## Textausschnitt
########################################

13. Januar 2025 - Isabella Marboe
Längst ist der Markenname „HAHN“- Lamellen zu einem Synonym für Lamellenfenster geworden. Der gleichnamige Familienbetrieb wurde 1870 als Glaserei und Glashandel HAHN gegründet. In der Nachkriegszeit lernte Till Hahn das Lamellenfenster in seiner Glaserlehre in den USA kennen, 1953 führte die Firma GLASBAU HAHN das Produkt in den deutschen Markt ein, 1981 wurde das weltweit erste Lamellenfenster mit Isolierglas produziert und seither ständig weiter entwickelt. Der einfachverglaste Pionier lässt sich – weniger formschön, oft undicht, mit verzogenen Rahmen - in Asien oder Afrika konkurrenzlos günstig nachbauen. Er wird oft kopiert. Jennifer Neumann, Geschäftsführerin und Urenkelin des Gründers, sieht das gelassen. „Die Marke setzt sich durch.“
Mit jeder Anforderung wird die Produktion schwieriger und komplexer: thermisch getrennte Zweifach/Dreifach-Isolierverglasung, Brand-, Schall-, Sonnenschutz, Windfestigkeit. In mehrfach zertifizierten Lamellenfenstern stecken viele Fertigungsschritte, Wissen und Erfahrung, in den Werken in Stockstadt am Main sowie Seligenstadt – made in Germany. Dort wird jedes Fenster nach Kundenwunsch maßgefertigt. Präzision ist oberstes Gebot, man weiß um geltende Normen und unternehmerische Verantwortung.

########################################

## Daten zur Analyse
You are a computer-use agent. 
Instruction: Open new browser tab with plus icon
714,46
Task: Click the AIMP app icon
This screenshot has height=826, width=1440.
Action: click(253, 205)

########################################

## Aufgabe 1
In welchem Jahr wurde laut dem Text über die HAHN-Lamellenfenster das weltweit erste Lamellenfenster mit Isolierglas produziert?
## Aufgabe 2
Setzen Sie den Text über die HAHN-Lamellenfenster im Anschluss an seinen letzten Satz fort.

## Erwartete Ausgabe 1
Im Jahr 1981.

## Erwartete Ausgabe 2
Das Prinzip des Lamellenfensters ist einfach und intelligent. Glaselemente mit seitlichen Drehgelenken in einem Blendrahmen, die platzsparend für natürliche Belüftung sorgen. Leiten sie Rauch und giftige Gase ab, werden sie auch als Brandrauchentlüftung wirksam. Sie lassen sich in unzähligen Varianten produzieren und liefern, alle geltenden Vorschriften sind dabei berücksichtigt und gewissenhaft eingehalten. Für einen Auftrag in Australien richtete man eigens einen Prüfstand ein, im qualitätsbewussten Japan schätzt man das Original besonders. Dort sind die Auflagen beim Erdbebenschutz besonders hoch.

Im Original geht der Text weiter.